Brano da leggere ▸
▼

Inglese – “Sette”, la rivista del “Corriere della sera”, insegna l’inglese corretto agli italiani ignoranti: “L’inglese maccheronico degli italiani”, titola uno sferzante articoletto oggi. Che così comincia: “Incubi linguistici per top manager moderni. Che nonostante un ruolo e un trend de vie da frequent flyer…”. Da incubo. Per i troppi solecismi, il genere “ne so di più”. E quel “trend de vie” che, oltre che incomprensibile, conferma la scomparsa del francese (il désert, il dépliant, etc,) e, effettivamente, la scarsa conoscenza dell’inglese, malgrado la supponenza (“trend de vie” sta per il francese “train de vie”, stile di vita). La cui corretta pronuncia il settimanale poi così impone: MI-nĐt per minute.... Quando invece gli inglesi non sono (più) spocchiosi.
La lingua dell’impero – dell’Occidente? - è da tempo la lingua franca del mondo, compresi i latini e l’ex terzo mondo. Piena quindi di incrostazioni varie, curvature, derive, di lessico, di grammatica e naturalmente di pronuncia. Più povera e più ricca insieme di senso rispetto all’inglese oxoniano, accademico. La pronuncia in particolare è fortemente sregolata. Si prenda l’inglese degli scienziati, che da più tempo lo praticano come lingua comune: quello dei giapponesi, o dei russi, è quasi un gergo (il sonoro, non lo scritto). O quello dei sudamericani, dei filippini, degli indiani e asiatici in genere, degli africani. Di maccheronico ci sono solo i puristi.

Proverbi – “Ricordati, tadduni, quand’eri sarmentu”, è uno dei tanti proverbi con cui la baronessa Agnello anima i suoi libri – in particolare “La zia marchesa”: ricordati ciocco (tronco, ceppo) quand’eri pollone. Che cosa vuole dire? Niente. La maggior parte dei proverbi non vogliono dire niente: non significano, tantomeno un’etica o una saggezza.
La saggezza popolare cui si richiamano i primi folkloristi, raccoglitori di proverbi e idiotismi, li ha traditi trasformandosi in politica, ideologica, di classe o di partito. Tutte realtà che non c’entrano con la saggezza.

Sherlock Holmes - Letto in chiave comica è di una sicurezza rinfrancante. Non propriamente comica, non si ride, ma ironica. Sottilmente canzonatoria nei riguardi della “realtà”. Che è una, ma fra le tante. È il segreto anche di padre Brown, e delle altre storie a sorpresa di G.K.Chesterston.

▲

Compito da svolgere ▸ Prosegua le note sull'inglese, sui proverbi e su Sherlock Holmes, riprendendo subito dopo l'ultima frase. Le righe riportate di seguito provengono da una fonte diversa.

Materiale fornito ▸
▼

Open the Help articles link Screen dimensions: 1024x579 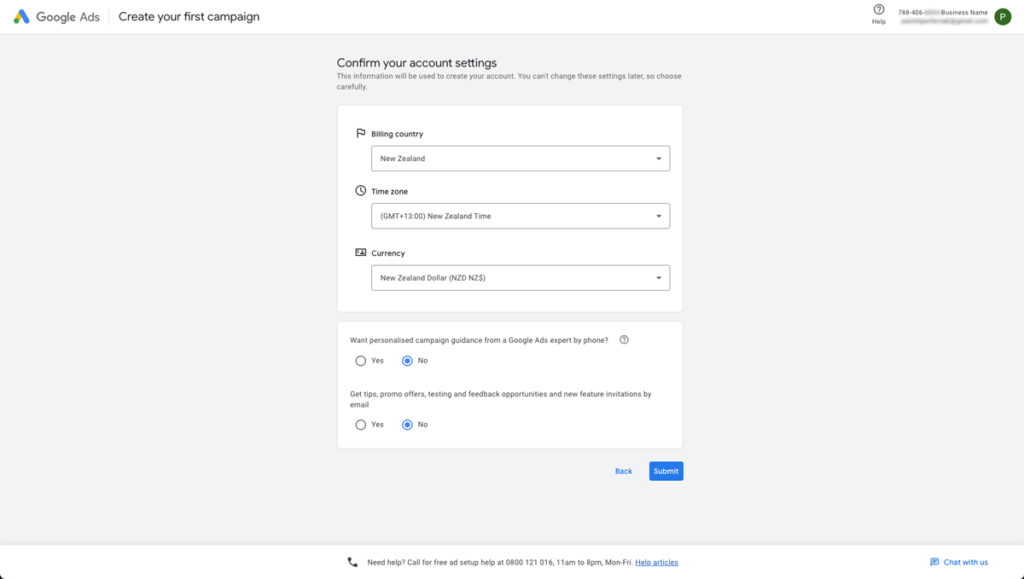point(656,562)
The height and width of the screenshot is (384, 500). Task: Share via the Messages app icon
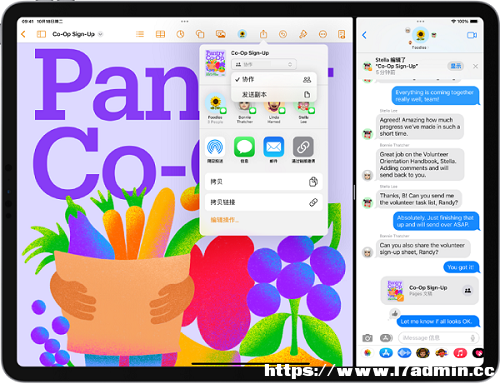coord(244,147)
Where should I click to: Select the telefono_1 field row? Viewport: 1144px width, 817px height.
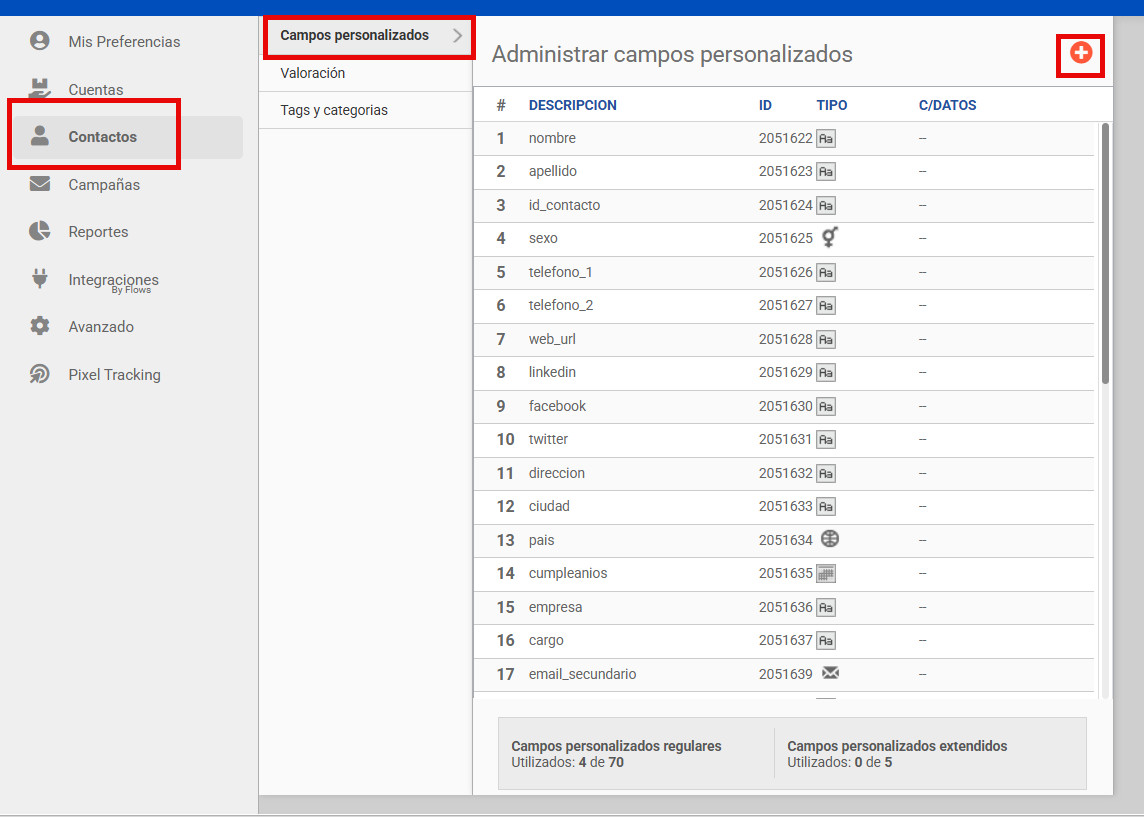(561, 272)
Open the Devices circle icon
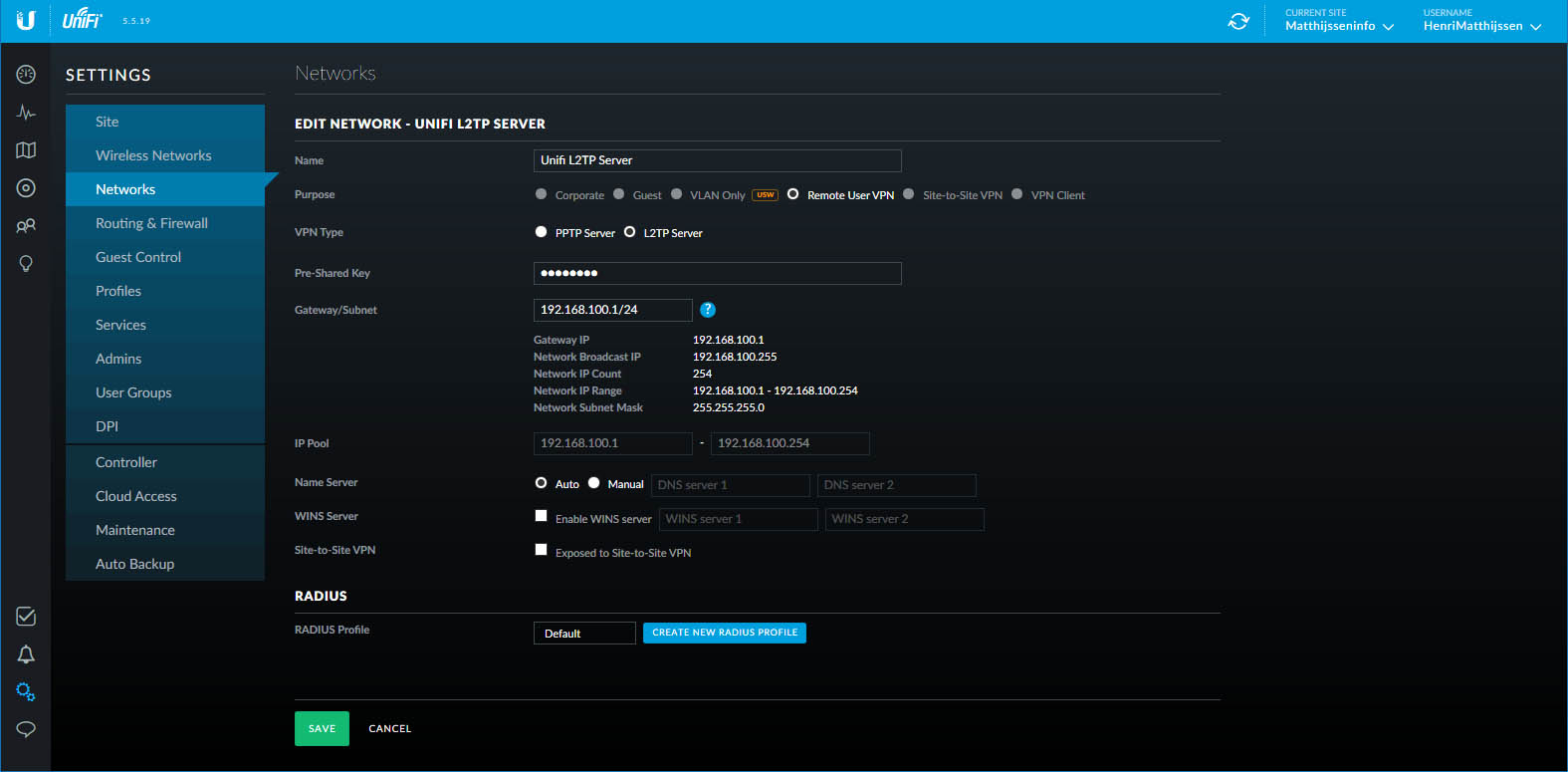1568x772 pixels. pyautogui.click(x=26, y=188)
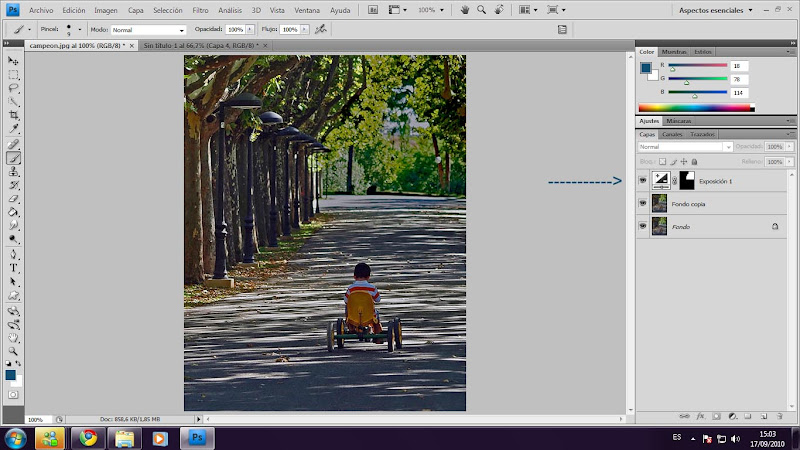Switch to the Canales tab
This screenshot has width=800, height=450.
tap(672, 134)
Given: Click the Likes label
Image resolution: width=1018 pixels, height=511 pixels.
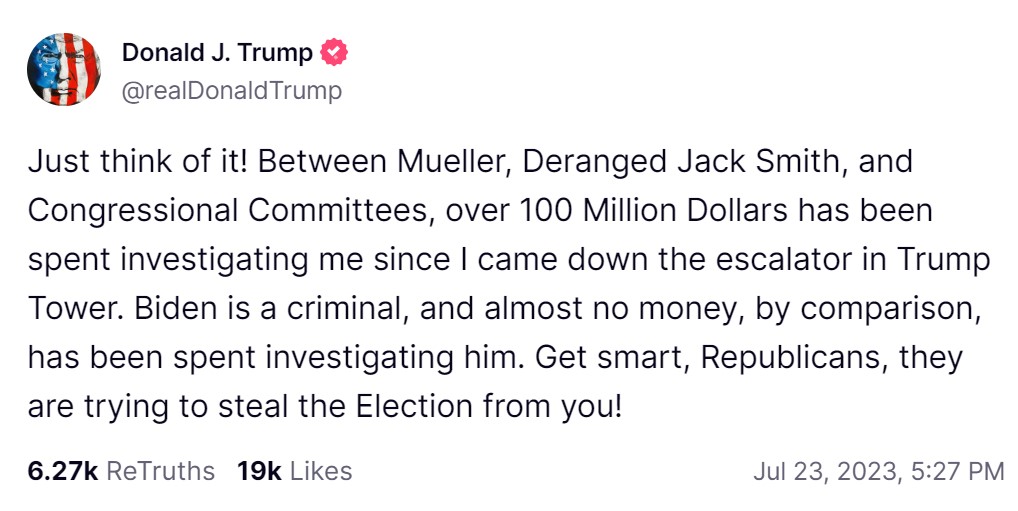Looking at the screenshot, I should (x=320, y=471).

▲

Esito del compito ▸
È in questa chiave che il giallo di Conan Doyle è sempre una storia dell’inverosimile: Sherlock Holmes immagina, inventa, ribalta, accelera, anticipa, con una sua figurativa consequenzialità, non ancora a nessuna verosimiglianza, anzi sfidandola. La sorpresa per la sorpresa, di cui è il domatore.
Lo Sherlock Holmes di Mark Twain “è capace di scoprire un delitto solo se prima ha preparato un piano, classificato i suoi argomenti e accumulato le prove”. Il “paradigma indiziario” è tipicamente una forma di logica deduttiva, o di ragionamento per formule logiche, che fa riferimento a indizi esterni. È circostanziale, cioè non potrebbe essere un paradigma.
Quando si dice delle storie di Sherlock Holmes (o meglio della detective story all’inglese, o alla Agatha Christie): “Indovinate il colpevole dall’errore che ha commesso”, in realtà si fa riferimento a un errore “paradigmatico”, scelto cioè dall’autore per farvi ruotare attorno l’enigma e la sua storia. Di “errori” in realtà il colpevole potrebbe averne commessi a diecine, anche nelle sue azioni o manifestazioni buone, oltre che in quelle cattive, se volessimo far riferimento a una storia circostanziale. In più della buona o della malvagia volontà, c’è l’incidente, la malattia, la costrizione, un insieme incredibilmente vasto di possibilità. Ed è ciò che fa la storia aperta alla Hammett, o noir.